§ Your objective: Repeat word for word the lines from the one containing "Pearl Necklace Size Comparison (613, 842)" to the end of the material below, and leave all pictures out.

Top of Records shown

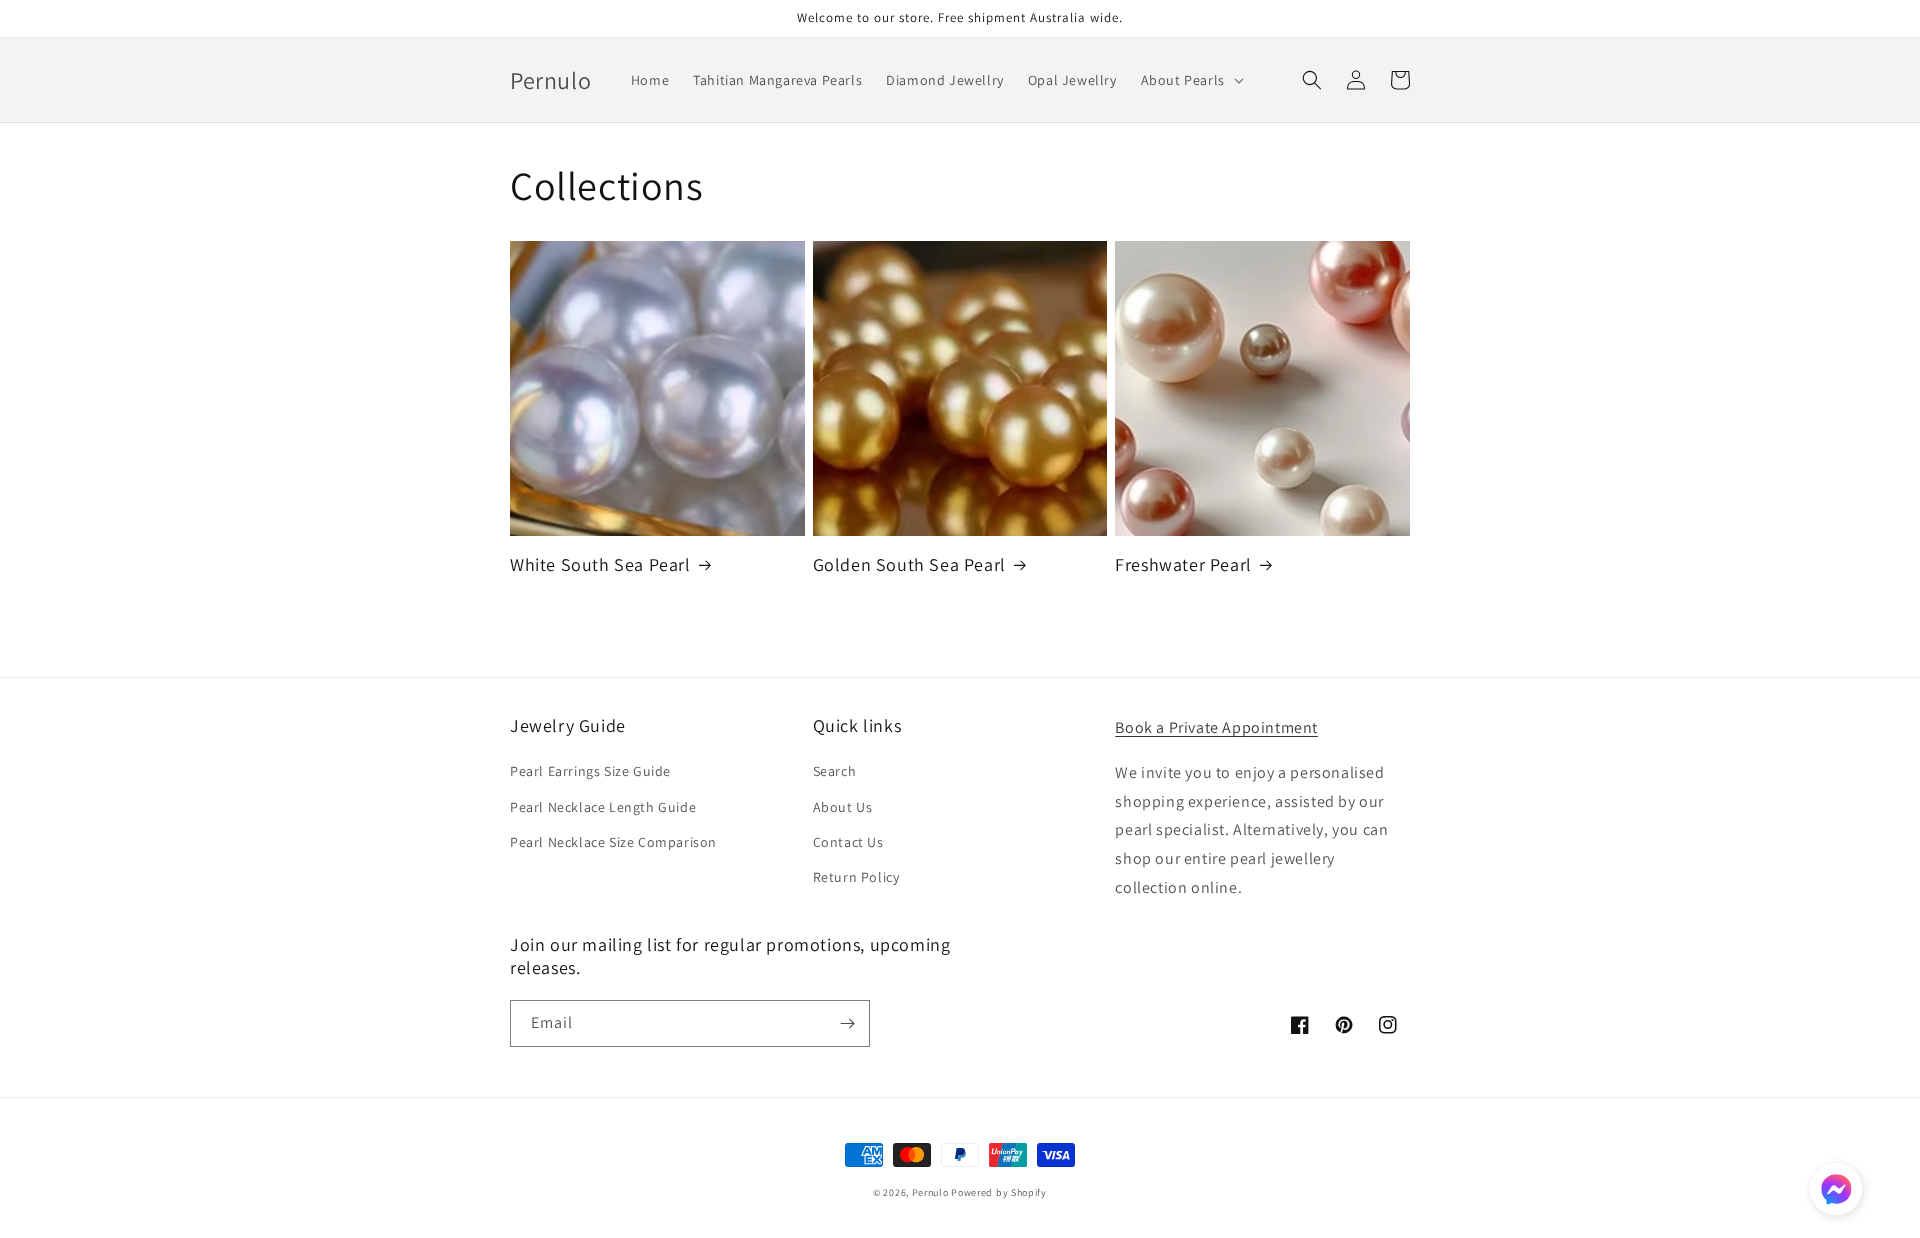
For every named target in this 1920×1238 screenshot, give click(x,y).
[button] (1190, 80)
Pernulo (930, 1192)
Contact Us (848, 842)
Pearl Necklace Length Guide (603, 807)
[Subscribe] (847, 1023)
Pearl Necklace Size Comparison (613, 842)
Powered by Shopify (999, 1192)
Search (835, 771)
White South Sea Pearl (600, 564)
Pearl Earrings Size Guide (590, 771)
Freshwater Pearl (1183, 564)
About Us (843, 807)
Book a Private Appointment (1216, 727)
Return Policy (856, 877)
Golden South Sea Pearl (909, 564)
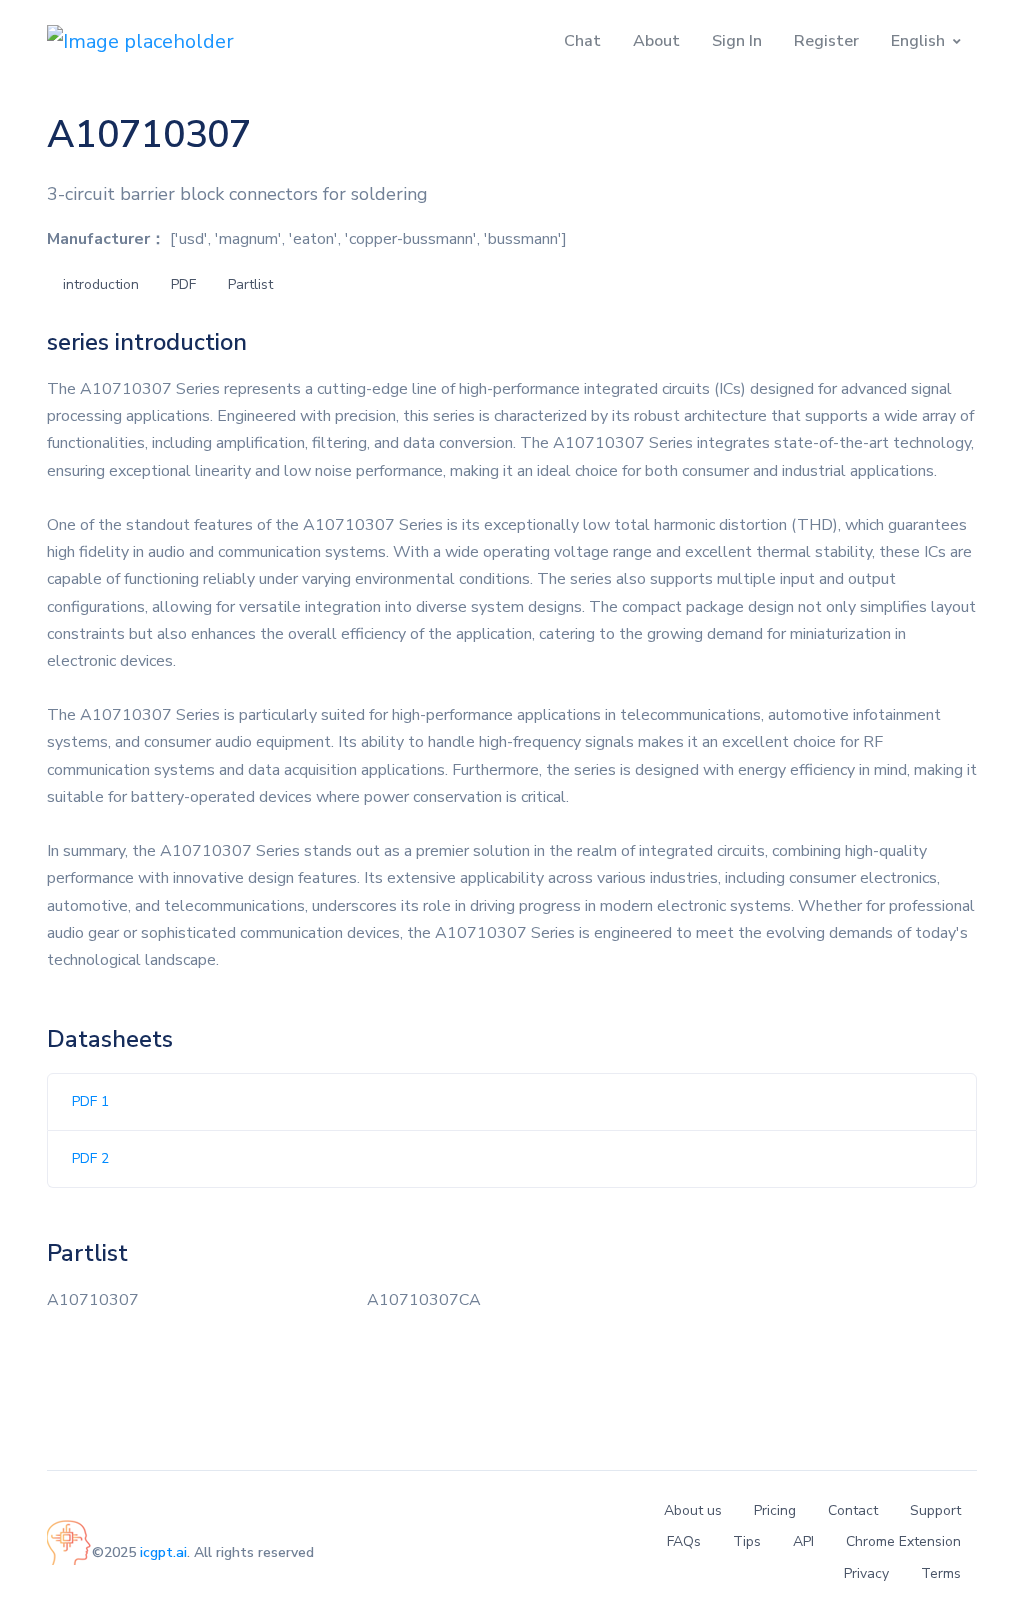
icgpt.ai (163, 1552)
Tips (747, 1541)
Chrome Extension (903, 1541)
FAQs (684, 1541)
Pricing (775, 1510)
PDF (183, 284)
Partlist (250, 284)
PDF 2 (90, 1158)
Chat (582, 41)
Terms (941, 1573)
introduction (101, 284)
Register (826, 41)
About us (693, 1510)
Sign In (737, 41)
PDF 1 (90, 1101)
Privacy (866, 1573)
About (656, 41)
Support (935, 1510)
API (803, 1541)
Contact (853, 1510)
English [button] (918, 41)
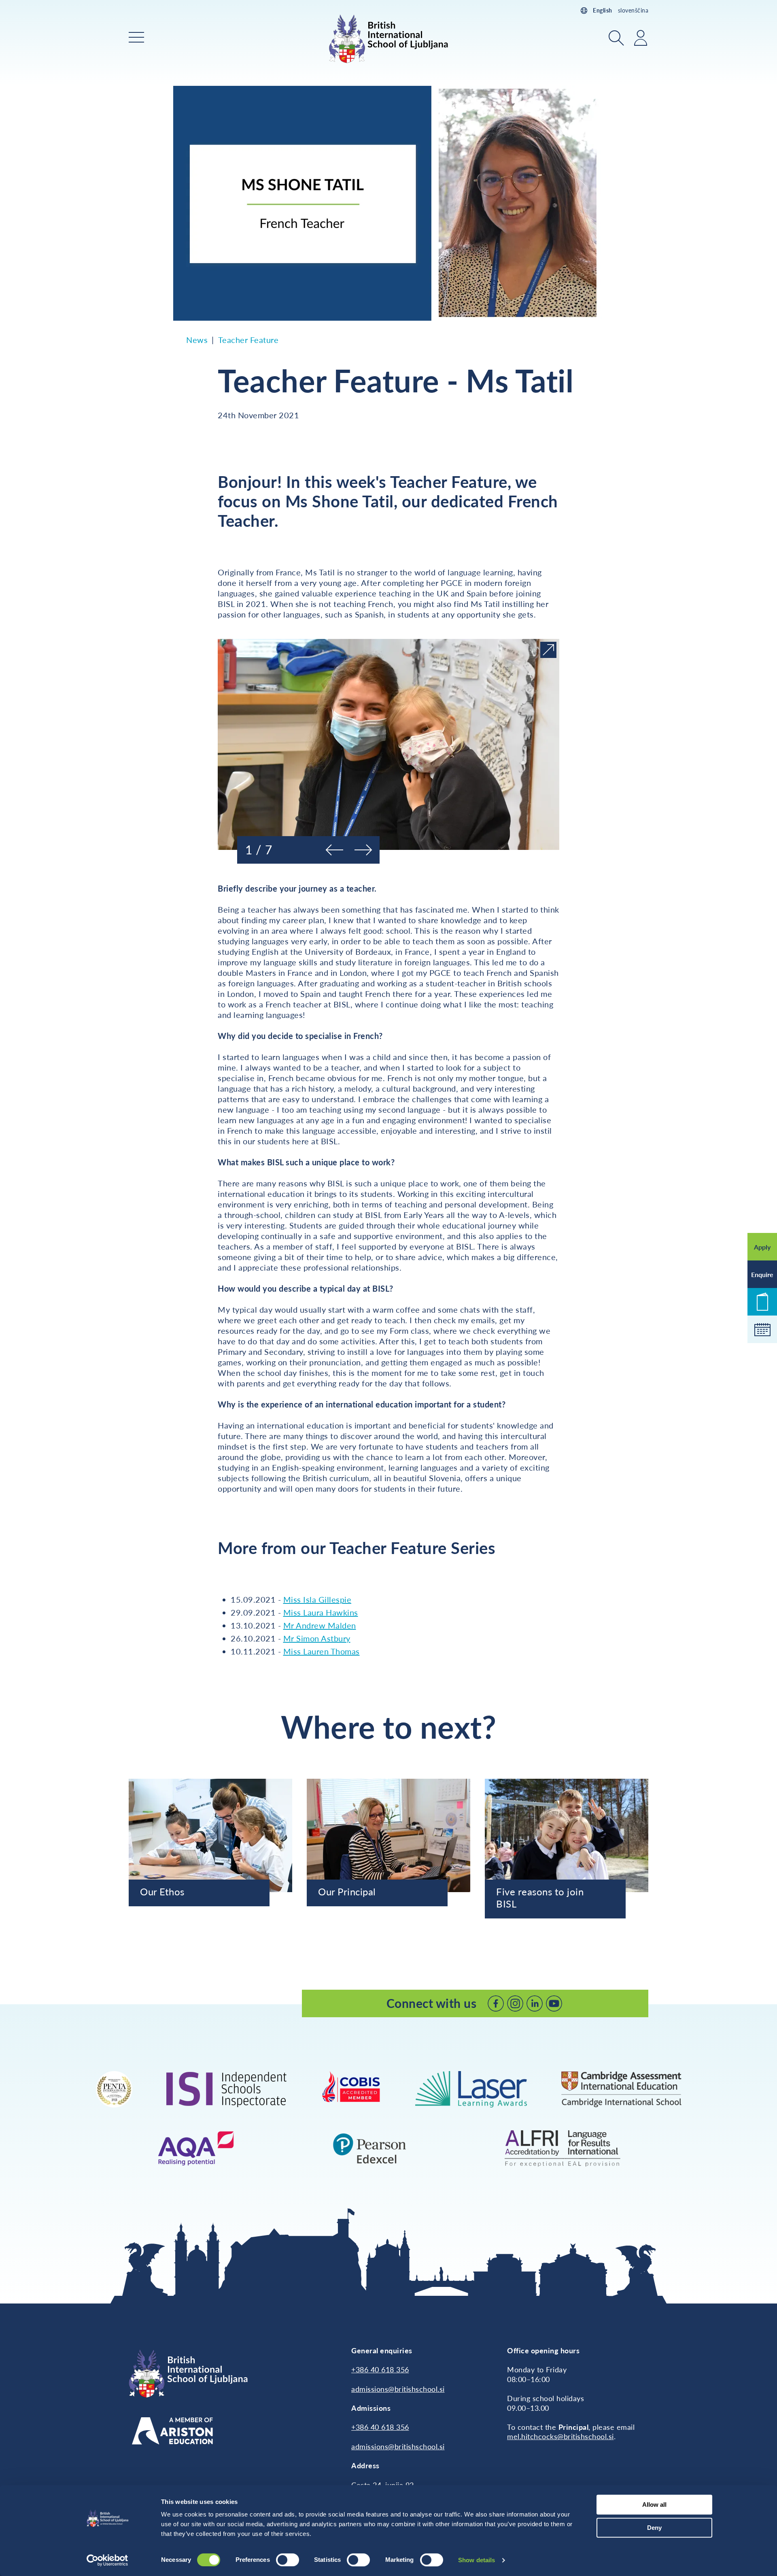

Bottom of Records shown

§ Result for this exercise:
Pearl Necklace Size Comparison (613, 842)
Powered by Shopify (999, 1192)
Search (835, 771)
White South Sea Pearl (600, 564)
Pearl Earrings Size Guide (590, 771)
Freshwater Pearl (1183, 564)
About Us (843, 807)
Book a Private Appointment (1216, 727)
Return Policy (856, 877)
Golden South Sea Pearl (909, 564)
icgpt.ai (163, 1552)
Tips (747, 1541)
Chrome Extension (903, 1541)
FAQs (684, 1541)
Pricing (775, 1510)
PDF (183, 284)
Partlist (250, 284)
PDF 2 (90, 1158)
Chat (582, 41)
Terms (941, 1573)
introduction (101, 284)
Register (826, 41)
About us (693, 1510)
Sign In (737, 41)
PDF 1 (90, 1101)
Privacy (866, 1573)
About (656, 41)
Support (935, 1510)
API (803, 1541)
Contact (853, 1510)
English [button] (918, 41)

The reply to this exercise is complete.